Given the significance of its effect, the judgment was appealed to the High Court of Australia. On 9 December 2015, the High Court overturned the Full Federal Court’s decision, ruling that its judgment in Barbaro did not apply to civil penalty cases and that it is permissible for regulators (including the ACCC) to place proposed penalties (including agreed penalties) before the Court. Provided the Court is satisfied that the proposed penalty represents an appropriate amount and that the facts on which it is based are accurate, it may approve the amount proposed by the parties. While the Court retains the power to impose a different penalty to that proposed, the High Court indicated that it would generally be “highly desirable in practice for the court to accept the parties’ proposal and therefore impose the penalty”.
Price fixing with agents – Flight Centre and ANZ
August 2015 saw the Full Federal Court hand down two significant decisions in price fixing cases, both of which clarified the position in circumstances involving booking/arrangement services provided by agents:
- In ACCC v Flight Centre Limited, the Full Federal Court overturned an earlier first instance decision, concluding that the primary judge had erred in finding that there was a separate market for ‘booking and distribution services to customers’. On that basis, there was no competition between the airlines and Flight Centre in respect of any of the relevant services of the kind required by the ‘per se’ price fixing provisions of the CCA.
- in the ACCC’s case against Australia and New Zealand Banking Group Limited (ANZ), the Full Court found that mortgage brokers did not supply services in competition with ANZ in any market for ‘loan arrangement services’ and as such there was no breach of the price-fixing provisions.
Importantly, however, each Court emphasised that there is no general principle that a business cannot be in competition with its agent and that each case needs to be considered on its own facts and circumstances. The ACCC is seeking leave to appeal the decision in Flight Centre to the High Court of Australia.
Misuse of market power – Pfizer
2015 also saw the Court decide significant cases brought by the ACCC in the area of misuse of market power. In particular, in March 2015, the Federal Court dismissed allegations that Pfizer abused its incumbent position as a patent holder to deter competition from general pharmaceuticals when its cholesterol drug Lipitor came off patent. While the ACCC did succeed in proving the normally problematic element of ‘taking advantage’ of market power, it failed to prove that Pfizer was acting for the requisite purpose of deterring or preventing other suppliers from engaging in competitive conduct. The ACCC’s appeal of this decision was heard in November 2015 and judgment is reserved.
King & Wood Mallesons
2015 has also been a busy year for the InCompetition team and for King & Wood Mallesons’ competition team more generally.

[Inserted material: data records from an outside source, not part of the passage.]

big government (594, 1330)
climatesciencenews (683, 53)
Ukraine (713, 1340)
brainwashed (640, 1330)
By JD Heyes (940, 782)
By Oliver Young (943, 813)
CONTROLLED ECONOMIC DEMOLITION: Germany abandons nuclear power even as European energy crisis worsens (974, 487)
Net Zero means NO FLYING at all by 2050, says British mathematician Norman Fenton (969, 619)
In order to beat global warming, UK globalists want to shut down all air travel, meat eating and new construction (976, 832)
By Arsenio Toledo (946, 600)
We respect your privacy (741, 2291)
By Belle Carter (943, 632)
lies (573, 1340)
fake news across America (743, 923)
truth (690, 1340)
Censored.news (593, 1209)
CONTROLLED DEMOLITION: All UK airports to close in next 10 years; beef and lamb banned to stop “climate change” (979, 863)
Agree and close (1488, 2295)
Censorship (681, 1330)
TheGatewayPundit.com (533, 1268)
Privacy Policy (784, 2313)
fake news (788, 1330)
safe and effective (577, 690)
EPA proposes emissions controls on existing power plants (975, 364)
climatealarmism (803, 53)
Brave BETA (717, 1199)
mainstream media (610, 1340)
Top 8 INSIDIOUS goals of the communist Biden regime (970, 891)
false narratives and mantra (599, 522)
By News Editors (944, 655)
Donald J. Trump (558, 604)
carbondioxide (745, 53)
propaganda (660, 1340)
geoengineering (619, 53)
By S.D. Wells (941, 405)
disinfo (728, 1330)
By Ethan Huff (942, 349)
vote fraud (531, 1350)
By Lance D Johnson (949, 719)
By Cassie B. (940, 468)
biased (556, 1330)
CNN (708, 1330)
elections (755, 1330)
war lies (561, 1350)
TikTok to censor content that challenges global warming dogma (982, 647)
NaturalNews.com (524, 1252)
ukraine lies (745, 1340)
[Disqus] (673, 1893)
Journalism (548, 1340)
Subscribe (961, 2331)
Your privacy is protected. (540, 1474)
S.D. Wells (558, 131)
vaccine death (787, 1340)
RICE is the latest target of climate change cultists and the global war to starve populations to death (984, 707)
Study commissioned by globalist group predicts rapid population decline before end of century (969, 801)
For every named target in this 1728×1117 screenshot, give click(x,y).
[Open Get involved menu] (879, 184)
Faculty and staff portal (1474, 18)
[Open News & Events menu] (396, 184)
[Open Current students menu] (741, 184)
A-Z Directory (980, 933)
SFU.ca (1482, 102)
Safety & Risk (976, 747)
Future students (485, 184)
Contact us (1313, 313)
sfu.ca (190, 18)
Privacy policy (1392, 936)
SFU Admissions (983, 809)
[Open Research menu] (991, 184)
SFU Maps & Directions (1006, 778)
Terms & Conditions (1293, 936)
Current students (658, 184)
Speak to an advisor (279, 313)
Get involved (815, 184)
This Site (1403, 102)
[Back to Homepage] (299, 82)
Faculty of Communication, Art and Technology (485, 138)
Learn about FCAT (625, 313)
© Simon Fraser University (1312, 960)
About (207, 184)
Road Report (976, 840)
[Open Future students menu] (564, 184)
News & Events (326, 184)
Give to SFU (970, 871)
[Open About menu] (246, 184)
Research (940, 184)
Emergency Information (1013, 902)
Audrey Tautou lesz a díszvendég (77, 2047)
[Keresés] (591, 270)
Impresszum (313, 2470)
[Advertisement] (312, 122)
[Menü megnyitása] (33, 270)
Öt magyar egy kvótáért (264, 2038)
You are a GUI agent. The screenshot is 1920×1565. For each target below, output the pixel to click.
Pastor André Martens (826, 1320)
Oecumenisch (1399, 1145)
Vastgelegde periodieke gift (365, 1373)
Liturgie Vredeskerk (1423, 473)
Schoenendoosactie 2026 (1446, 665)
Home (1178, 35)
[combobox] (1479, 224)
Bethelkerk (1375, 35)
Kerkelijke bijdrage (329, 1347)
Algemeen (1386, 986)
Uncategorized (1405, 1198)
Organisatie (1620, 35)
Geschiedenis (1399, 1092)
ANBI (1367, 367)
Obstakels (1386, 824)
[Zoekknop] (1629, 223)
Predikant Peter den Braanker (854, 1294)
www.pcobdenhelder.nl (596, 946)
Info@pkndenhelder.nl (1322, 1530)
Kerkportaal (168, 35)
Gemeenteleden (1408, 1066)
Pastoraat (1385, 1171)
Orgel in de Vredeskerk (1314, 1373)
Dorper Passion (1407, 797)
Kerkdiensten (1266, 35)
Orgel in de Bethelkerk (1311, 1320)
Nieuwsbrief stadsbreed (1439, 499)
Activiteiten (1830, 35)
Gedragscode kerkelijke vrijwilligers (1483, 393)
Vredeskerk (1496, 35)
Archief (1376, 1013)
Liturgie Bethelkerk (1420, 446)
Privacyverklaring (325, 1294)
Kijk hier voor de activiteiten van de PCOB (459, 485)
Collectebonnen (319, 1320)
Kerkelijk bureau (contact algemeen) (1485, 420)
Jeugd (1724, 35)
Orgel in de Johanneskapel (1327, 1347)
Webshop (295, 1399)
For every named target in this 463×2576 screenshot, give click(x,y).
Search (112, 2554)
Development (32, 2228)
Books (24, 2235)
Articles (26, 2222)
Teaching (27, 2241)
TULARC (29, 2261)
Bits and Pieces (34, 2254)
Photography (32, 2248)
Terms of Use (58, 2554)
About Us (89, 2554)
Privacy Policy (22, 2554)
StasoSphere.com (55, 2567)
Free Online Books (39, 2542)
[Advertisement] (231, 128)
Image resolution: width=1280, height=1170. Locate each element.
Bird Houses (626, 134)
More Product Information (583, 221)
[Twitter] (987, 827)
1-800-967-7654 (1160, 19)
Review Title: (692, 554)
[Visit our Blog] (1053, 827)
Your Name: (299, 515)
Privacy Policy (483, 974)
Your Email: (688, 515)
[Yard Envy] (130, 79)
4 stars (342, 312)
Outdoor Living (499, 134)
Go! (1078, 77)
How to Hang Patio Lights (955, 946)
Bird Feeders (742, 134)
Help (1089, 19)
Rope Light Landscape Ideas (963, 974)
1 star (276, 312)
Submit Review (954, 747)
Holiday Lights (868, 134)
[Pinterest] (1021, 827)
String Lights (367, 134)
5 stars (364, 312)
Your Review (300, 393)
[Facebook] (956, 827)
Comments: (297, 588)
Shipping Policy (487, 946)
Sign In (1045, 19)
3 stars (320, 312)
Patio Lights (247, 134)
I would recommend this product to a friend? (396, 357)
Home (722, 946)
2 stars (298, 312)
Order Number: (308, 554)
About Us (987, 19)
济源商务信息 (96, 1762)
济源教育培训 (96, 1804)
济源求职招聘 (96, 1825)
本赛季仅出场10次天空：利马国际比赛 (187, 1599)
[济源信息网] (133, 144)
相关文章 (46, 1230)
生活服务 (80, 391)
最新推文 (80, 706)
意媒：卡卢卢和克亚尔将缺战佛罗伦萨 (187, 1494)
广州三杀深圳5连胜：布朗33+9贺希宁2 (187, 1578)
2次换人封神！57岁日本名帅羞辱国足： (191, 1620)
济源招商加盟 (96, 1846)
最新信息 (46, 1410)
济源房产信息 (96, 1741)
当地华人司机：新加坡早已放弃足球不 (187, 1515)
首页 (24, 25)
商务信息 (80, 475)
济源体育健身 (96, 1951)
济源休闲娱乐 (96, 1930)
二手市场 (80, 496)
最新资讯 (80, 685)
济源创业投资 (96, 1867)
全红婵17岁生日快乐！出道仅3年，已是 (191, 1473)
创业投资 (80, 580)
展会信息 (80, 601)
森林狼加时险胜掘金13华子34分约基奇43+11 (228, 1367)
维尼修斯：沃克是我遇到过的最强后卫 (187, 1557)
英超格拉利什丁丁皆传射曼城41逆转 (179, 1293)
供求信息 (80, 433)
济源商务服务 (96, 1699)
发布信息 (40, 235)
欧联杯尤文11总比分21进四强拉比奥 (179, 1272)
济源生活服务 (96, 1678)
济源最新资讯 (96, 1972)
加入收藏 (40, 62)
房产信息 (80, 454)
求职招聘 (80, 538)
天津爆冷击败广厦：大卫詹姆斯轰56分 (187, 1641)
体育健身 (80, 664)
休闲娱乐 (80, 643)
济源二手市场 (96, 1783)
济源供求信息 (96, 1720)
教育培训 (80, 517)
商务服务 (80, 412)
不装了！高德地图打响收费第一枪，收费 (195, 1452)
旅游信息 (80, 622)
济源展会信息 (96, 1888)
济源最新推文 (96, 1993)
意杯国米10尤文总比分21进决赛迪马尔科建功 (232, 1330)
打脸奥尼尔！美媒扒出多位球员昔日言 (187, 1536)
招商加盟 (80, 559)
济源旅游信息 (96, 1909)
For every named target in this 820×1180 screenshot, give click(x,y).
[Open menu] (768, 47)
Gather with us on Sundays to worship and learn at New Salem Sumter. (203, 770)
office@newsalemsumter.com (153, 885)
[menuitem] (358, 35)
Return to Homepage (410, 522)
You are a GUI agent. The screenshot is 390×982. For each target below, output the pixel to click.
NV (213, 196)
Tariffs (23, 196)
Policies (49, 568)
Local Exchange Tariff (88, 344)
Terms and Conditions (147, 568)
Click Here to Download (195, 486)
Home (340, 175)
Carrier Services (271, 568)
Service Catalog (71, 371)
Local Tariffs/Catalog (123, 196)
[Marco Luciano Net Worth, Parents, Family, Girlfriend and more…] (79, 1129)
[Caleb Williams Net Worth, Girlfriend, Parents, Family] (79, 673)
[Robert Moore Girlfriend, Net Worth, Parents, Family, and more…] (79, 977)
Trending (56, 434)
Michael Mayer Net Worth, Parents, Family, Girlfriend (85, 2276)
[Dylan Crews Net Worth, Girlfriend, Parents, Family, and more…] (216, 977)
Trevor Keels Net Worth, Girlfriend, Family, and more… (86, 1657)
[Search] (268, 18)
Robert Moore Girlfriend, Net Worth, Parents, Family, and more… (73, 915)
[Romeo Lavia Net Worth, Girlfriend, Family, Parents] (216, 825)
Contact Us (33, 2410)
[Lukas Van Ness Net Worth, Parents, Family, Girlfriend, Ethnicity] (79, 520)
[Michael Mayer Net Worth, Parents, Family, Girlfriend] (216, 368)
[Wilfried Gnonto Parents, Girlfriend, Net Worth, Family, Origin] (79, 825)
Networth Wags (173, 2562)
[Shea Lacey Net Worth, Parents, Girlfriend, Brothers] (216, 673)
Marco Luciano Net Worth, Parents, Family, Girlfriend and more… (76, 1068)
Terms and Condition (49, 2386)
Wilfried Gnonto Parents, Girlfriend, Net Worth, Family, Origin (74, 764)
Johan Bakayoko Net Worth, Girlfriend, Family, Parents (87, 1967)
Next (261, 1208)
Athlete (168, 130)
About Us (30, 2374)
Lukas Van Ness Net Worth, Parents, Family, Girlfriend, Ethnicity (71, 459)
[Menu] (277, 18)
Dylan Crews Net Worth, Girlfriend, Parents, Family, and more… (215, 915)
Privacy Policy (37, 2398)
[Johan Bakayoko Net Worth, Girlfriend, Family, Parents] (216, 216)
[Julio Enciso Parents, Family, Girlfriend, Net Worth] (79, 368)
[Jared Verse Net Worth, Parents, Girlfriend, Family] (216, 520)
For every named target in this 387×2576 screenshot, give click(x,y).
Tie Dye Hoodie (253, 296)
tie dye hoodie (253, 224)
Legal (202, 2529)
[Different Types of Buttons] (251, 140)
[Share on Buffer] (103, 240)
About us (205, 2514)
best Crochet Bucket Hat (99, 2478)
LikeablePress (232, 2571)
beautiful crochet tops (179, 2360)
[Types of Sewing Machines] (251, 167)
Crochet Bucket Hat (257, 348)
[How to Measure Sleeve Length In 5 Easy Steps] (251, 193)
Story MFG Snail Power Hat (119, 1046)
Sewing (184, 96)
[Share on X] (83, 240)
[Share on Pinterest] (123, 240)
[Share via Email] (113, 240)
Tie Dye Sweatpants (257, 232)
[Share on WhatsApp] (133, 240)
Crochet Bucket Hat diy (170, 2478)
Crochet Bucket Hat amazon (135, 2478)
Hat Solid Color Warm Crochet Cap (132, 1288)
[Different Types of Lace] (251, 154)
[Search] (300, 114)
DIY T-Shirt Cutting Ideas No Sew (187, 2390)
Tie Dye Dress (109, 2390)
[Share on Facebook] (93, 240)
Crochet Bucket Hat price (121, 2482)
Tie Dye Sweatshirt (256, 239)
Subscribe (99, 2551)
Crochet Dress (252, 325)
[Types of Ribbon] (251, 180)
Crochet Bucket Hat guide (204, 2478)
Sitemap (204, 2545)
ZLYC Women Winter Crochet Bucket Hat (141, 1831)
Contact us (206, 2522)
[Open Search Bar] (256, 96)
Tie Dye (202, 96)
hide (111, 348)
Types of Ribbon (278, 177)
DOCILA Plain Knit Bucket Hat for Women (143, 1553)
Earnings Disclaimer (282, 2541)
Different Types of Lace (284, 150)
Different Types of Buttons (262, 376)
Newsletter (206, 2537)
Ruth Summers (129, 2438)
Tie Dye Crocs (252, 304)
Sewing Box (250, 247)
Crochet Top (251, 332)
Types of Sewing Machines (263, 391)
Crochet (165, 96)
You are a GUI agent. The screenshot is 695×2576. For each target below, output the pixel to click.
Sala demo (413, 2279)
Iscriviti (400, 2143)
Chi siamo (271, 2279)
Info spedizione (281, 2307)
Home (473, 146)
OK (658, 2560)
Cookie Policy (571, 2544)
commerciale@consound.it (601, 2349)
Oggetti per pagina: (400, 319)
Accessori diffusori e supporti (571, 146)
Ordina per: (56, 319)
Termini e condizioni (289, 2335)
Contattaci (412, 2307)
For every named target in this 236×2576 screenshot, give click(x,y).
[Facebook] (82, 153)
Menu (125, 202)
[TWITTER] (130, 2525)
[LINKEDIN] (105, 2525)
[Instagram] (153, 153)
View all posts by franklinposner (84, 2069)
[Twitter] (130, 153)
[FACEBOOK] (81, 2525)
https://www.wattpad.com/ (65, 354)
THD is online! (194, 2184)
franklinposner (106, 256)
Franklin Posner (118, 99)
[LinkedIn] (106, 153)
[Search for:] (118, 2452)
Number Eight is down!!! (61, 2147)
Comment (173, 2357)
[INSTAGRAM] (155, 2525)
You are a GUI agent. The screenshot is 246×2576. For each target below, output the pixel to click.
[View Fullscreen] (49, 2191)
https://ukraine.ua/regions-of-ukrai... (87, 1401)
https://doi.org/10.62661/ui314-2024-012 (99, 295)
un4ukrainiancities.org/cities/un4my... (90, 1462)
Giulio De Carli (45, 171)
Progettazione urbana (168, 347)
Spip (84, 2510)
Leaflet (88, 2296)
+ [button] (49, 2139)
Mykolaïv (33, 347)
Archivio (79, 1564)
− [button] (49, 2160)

This year, we have brought you over 80 blog posts on diverse topics ranging from the always pun-rich area of free-range egg claims to Hong Kong’s new competition laws. King & Wood Mallesons has been acting in a number of significant matters on which we have reported in this blog during the course of the year.
We would like to take this opportunity to wish our readers a very happy festive season. We look forward to keeping you informed on developments in 2016, which is sure to be a similarly eventful year as the Government further develops its response to the Harper Review.